Only the lines holding the string "computer" are needed; copy each of them from the data.

[Items listed in a dataset]:
════════════════
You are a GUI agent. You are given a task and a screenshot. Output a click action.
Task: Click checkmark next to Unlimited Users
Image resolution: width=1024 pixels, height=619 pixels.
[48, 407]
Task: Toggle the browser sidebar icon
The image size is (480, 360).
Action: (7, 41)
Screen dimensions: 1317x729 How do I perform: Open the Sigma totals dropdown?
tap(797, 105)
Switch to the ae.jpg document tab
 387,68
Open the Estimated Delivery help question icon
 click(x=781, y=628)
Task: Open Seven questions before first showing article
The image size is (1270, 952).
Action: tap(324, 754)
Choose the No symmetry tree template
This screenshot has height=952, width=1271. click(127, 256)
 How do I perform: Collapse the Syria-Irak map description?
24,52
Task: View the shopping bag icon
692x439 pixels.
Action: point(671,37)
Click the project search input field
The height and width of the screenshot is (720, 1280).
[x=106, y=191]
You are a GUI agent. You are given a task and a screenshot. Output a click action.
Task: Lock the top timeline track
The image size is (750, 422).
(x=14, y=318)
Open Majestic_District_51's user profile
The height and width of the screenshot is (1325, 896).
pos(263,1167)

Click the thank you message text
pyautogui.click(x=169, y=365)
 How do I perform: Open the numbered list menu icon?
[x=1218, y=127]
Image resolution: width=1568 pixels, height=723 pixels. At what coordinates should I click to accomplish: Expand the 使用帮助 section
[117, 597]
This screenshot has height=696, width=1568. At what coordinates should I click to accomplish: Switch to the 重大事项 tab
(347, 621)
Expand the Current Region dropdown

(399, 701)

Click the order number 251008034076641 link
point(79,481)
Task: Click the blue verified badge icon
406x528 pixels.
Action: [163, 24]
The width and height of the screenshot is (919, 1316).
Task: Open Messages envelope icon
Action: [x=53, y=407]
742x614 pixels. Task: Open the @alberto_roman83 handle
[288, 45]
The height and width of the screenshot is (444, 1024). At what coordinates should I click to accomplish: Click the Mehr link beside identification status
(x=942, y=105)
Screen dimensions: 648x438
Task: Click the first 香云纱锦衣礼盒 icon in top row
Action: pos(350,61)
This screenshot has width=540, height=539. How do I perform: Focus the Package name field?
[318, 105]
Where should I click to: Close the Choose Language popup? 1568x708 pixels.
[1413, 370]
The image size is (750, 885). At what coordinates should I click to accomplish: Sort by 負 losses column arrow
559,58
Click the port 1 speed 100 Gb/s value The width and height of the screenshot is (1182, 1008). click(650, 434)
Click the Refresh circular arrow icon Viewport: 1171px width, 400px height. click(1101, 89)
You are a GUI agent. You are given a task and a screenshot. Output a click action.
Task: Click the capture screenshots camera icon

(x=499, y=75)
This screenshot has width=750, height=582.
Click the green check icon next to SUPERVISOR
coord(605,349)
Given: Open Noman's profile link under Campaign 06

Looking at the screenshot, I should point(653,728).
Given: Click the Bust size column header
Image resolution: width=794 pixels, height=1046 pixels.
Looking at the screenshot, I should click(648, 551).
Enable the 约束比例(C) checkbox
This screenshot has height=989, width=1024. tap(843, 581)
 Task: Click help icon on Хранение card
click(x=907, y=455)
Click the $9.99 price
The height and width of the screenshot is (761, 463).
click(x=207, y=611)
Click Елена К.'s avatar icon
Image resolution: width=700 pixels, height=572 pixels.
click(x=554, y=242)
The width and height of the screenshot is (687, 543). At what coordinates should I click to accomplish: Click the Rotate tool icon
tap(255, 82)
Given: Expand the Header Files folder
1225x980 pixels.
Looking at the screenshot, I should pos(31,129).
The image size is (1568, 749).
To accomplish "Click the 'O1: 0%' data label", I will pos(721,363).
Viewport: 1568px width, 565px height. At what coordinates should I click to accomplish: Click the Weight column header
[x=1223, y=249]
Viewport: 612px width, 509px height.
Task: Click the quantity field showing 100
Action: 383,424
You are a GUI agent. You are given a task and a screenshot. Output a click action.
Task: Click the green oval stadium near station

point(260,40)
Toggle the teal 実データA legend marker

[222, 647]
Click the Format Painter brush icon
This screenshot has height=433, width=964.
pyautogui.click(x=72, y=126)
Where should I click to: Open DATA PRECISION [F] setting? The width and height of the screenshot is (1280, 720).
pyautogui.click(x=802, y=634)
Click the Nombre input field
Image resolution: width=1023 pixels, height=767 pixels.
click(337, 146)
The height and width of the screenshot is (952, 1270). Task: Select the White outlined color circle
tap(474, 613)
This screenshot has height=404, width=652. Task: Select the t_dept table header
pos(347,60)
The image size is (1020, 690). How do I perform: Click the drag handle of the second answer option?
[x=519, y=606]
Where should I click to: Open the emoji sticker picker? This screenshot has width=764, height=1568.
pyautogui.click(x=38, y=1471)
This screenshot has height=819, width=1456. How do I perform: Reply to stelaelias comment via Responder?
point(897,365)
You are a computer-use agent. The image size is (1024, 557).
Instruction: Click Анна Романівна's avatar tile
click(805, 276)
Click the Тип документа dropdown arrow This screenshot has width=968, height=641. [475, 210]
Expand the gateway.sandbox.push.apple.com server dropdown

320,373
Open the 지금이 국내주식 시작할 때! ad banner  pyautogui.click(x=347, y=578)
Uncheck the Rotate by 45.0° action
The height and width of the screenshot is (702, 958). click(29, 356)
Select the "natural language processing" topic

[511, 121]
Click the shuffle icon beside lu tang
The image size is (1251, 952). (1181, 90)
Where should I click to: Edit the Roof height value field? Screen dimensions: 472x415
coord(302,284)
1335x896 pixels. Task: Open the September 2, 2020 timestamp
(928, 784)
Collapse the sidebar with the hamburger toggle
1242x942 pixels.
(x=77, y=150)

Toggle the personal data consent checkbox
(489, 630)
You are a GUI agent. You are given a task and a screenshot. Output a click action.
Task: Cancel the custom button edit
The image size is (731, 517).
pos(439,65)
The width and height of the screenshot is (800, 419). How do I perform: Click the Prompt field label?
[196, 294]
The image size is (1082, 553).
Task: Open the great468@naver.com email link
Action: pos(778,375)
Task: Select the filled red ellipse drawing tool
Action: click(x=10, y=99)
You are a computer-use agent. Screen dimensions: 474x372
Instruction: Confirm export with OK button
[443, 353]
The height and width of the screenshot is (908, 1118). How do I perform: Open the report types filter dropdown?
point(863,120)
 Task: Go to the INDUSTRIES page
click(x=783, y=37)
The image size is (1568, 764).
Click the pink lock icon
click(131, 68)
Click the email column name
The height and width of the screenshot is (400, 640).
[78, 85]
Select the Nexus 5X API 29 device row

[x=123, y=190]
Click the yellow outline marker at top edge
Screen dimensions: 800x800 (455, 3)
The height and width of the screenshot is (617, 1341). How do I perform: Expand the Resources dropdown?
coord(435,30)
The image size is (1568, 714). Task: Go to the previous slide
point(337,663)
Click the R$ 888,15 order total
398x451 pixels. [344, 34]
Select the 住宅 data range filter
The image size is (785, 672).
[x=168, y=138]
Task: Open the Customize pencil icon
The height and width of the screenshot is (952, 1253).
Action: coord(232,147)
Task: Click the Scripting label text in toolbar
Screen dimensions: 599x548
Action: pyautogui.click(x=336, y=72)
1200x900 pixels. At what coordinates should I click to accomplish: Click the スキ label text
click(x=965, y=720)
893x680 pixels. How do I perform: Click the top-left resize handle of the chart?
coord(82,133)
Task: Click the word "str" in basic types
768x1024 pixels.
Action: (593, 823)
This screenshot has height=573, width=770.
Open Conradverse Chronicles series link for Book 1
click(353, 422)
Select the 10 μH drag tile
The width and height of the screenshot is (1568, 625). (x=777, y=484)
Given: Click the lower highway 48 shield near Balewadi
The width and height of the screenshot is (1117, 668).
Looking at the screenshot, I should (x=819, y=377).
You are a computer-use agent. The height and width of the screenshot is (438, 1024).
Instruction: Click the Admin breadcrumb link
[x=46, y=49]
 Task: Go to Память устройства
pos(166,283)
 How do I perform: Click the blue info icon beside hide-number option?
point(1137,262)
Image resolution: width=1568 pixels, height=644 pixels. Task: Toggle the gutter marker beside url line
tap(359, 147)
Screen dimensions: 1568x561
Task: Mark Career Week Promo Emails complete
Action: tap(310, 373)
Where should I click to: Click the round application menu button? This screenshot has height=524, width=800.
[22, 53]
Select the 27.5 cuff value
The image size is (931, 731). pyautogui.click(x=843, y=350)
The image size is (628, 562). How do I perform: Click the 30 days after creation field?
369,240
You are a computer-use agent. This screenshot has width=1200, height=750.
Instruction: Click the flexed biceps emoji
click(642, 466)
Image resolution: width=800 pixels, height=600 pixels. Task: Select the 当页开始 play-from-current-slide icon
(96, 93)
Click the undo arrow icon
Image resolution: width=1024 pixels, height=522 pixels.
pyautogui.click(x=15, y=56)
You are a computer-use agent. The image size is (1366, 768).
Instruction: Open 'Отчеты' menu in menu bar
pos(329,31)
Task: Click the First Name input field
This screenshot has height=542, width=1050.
════════════════
[Solution]:
You are a computer-use agent. The image size is (1024, 557).
You are a computer-use agent. Screen dimensions: 474x372
You are a computer-use agent. The height and width of the screenshot is (438, 1024).
You are a computer-use agent. This screenshot has width=1200, height=750.
You are a computer-use agent. The image size is (1366, 768).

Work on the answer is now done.